**Exercise goal:** Leave the images behind and copy every record exactly.

Collected data entries
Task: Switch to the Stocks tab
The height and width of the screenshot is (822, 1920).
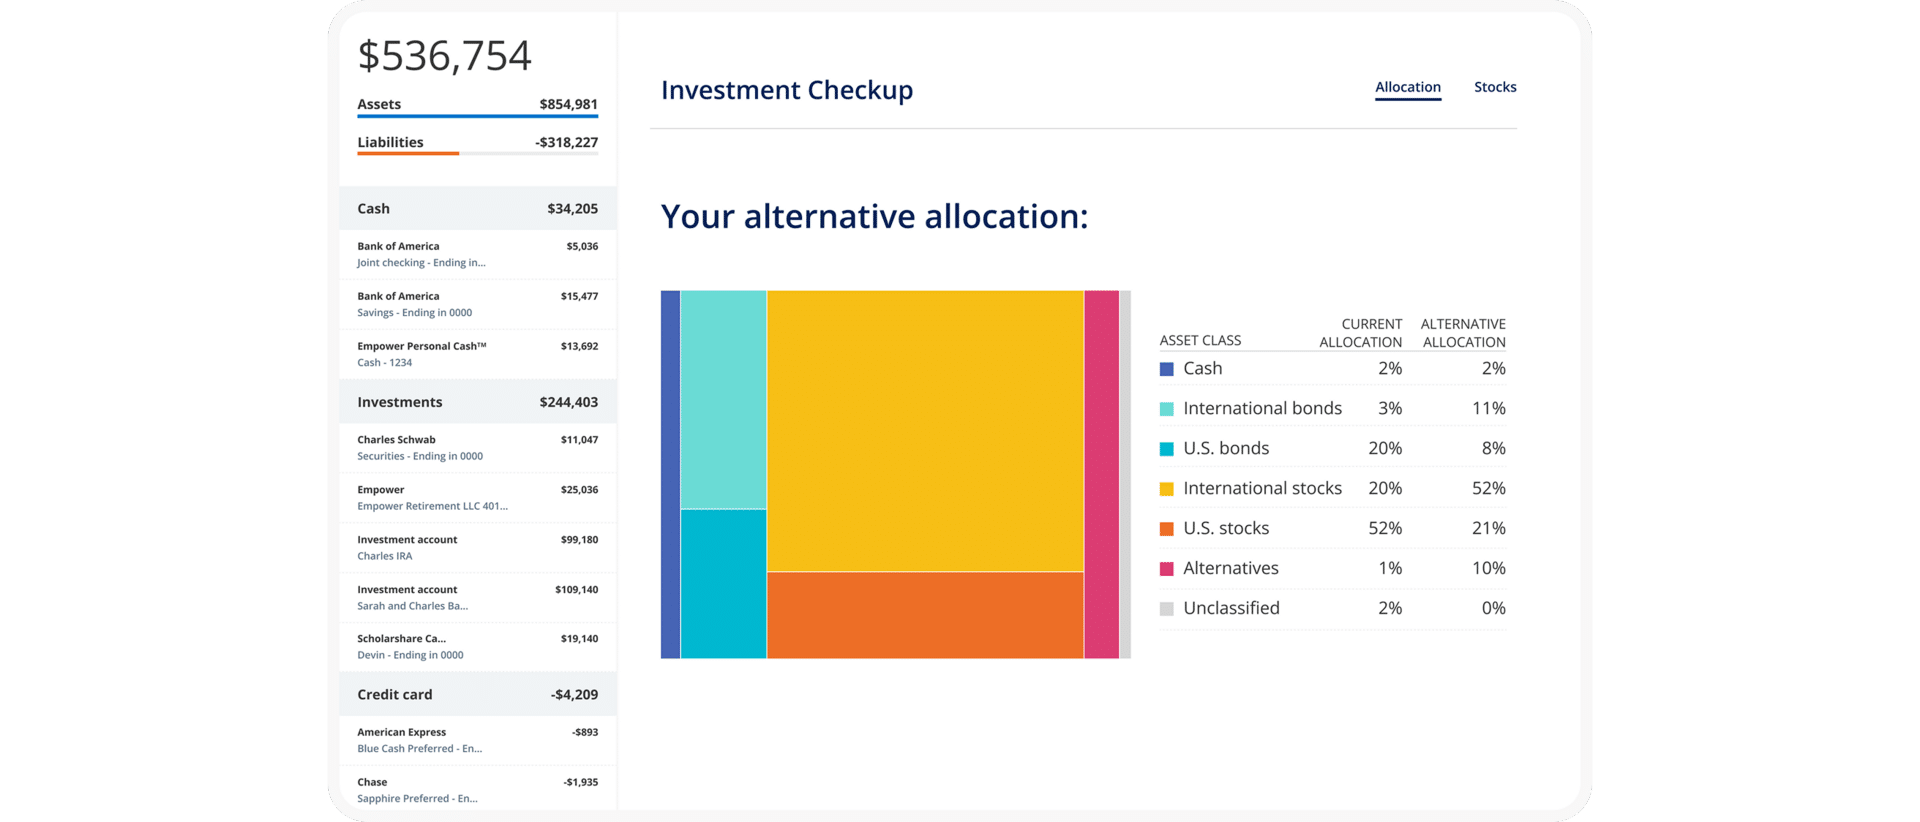Action: 1495,87
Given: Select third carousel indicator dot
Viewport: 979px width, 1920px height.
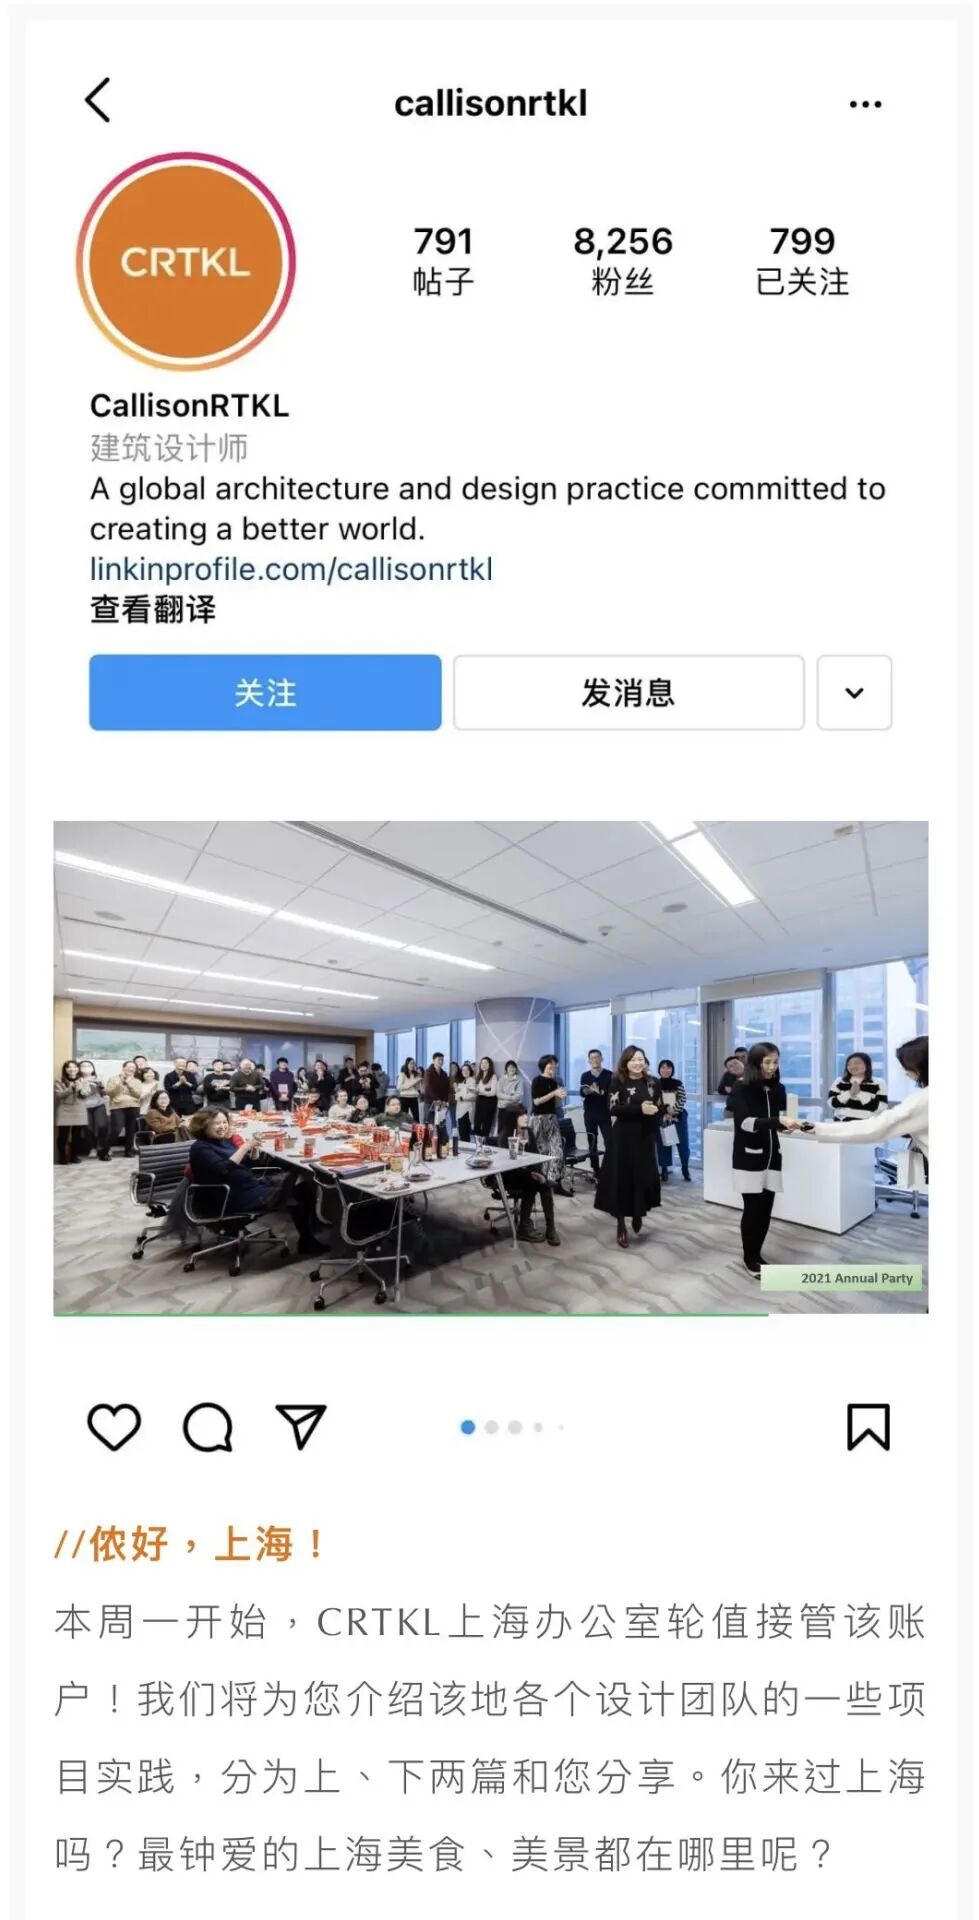Looking at the screenshot, I should [514, 1427].
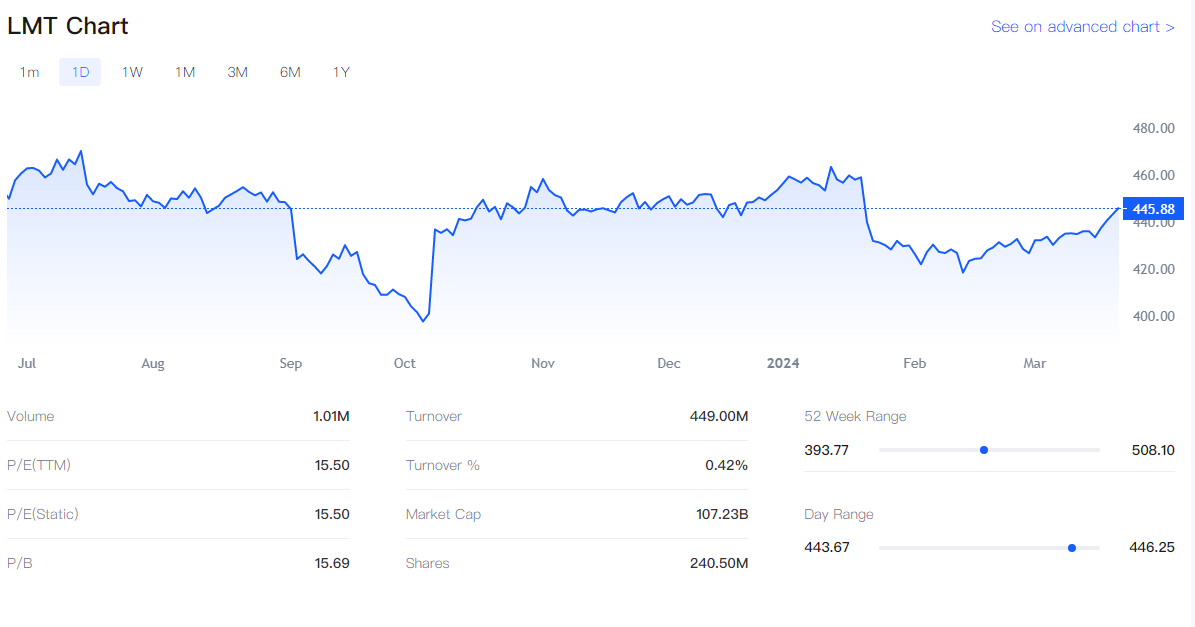Click the Day Range slider dot

[1072, 548]
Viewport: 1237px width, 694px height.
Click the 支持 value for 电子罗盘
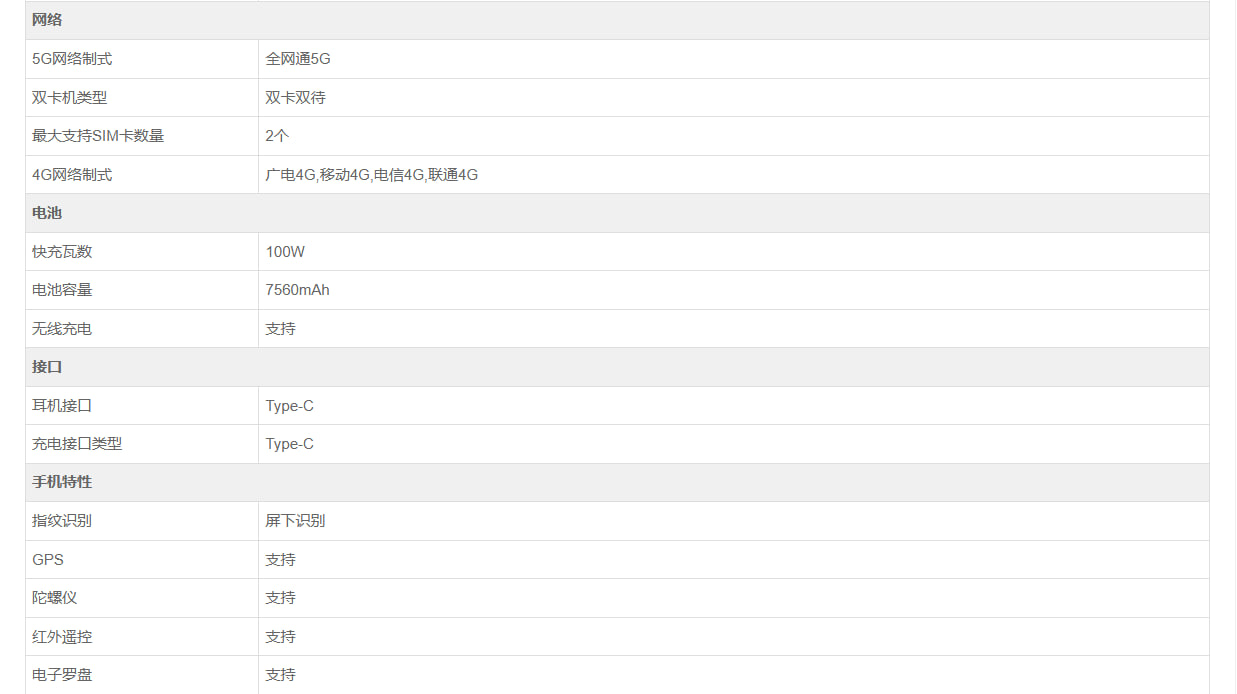[280, 675]
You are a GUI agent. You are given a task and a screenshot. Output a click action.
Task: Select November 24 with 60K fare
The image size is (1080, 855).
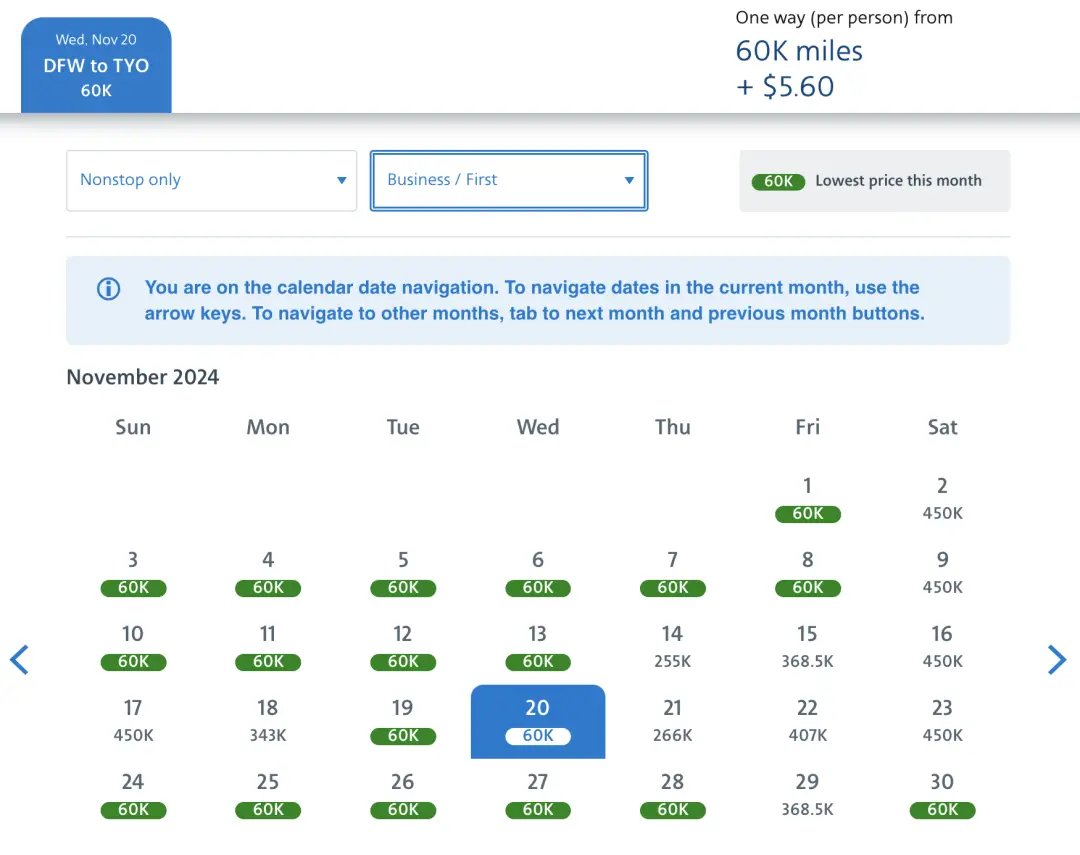click(133, 794)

**Answer for the task:**
Task: Switch to the Stocks tab
The height and width of the screenshot is (822, 1920).
Action: 1495,87
Given: Select third carousel indicator dot
Viewport: 979px width, 1920px height.
Looking at the screenshot, I should [514, 1427].
Click the Day Range slider dot

[1072, 548]
Viewport: 1237px width, 694px height.
Click the 支持 value for 电子罗盘
[280, 675]
You are a GUI agent. You are given a task and a screenshot. Output a click action.
Task: Select November 24 with 60K fare
The image size is (1080, 855).
click(133, 794)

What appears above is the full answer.